HPCEuropa2 workshop on application porting and optimization
The goal of this workshop is that, after the course, participants will have their codes ported, compiled, profiled, tuned and ready for efficient production runs. The platform used for the course will be CSC's flagship machine, a Cray XT4/XT5 Louhi. The presented strategies are applicable to other platforms as well.
The course consists of a detailed introduction to the following topics:
- Compiling and porting codes to the Cray XT4 and Cray XT5
- Profiling and optimizing parallel codes
- Program development tools (debugging, HW counters) and libraries on Louhi
Roughly half of the course will be devoted to hands-on work on participants' own codes.
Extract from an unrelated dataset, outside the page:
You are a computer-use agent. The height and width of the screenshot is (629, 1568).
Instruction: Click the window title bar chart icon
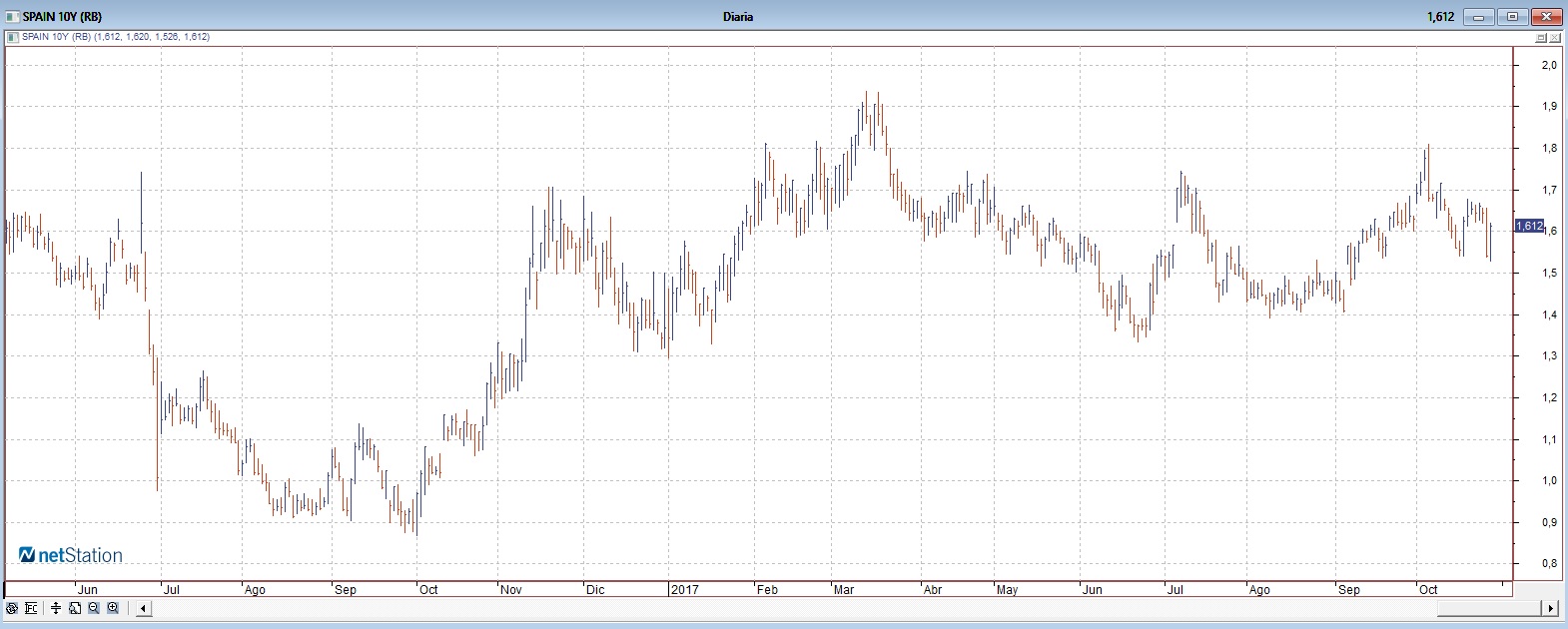12,17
We encourage everybody to bring their own laptop if possible. Attendees should preferably have applied for their own user account on Louhi before the course, however training accounts will also be provided. The lectures will be broadcast as web stream, hence you may attend the course virtually. You may also participate in the hands-on sessions remotely over an SSH connection.
Program
09:00 – 09:15 John Levesque Introduction (flash video 39:09)
09:15 – 09:45 John Levesque Overview of the Cray XT Architecture
i. Node architecture
ii. Interconnect
09:45 – 10:15 Kevin Roy The Cray Linux Environment (flash video 46:24)
i. Overview
ii. CLE features
iii. CLE Programming
iv. The storage environment
10:15 – 10:30 Break
10:30 – 11:15 Luiz DeRose Programming Environment for the Cray XT system (flash video 1:05:19)
i. Overview
ii. Modules
iii. Compilers (CCE and PGI
iv. PE User Guide
11:15 – 12:15 John Levesque A methodical approach for analyzing applications (flash video 21:44)
i. Formulating a problem
ii. Potential bottlenecks
• Memory hierarchy (TLB & cache)
• Load imbalance
• Computation
• Communication
• I/O
12:15 – 13:30 Lunch
13:30 – 14:15 Heidi Poxon Performance measurement on the Cray XT system (flash video 32:26)
i. Overview
ii. Automatic Profiling Analysis
14:15 – 14:45 Luiz DeRose Using Hardware Performance Counters (flash video 43:47)
14:45 – 15:00 Break
15:00 – 15:30 Kevin Roy Job launching & running a batch application (flash video 23:21)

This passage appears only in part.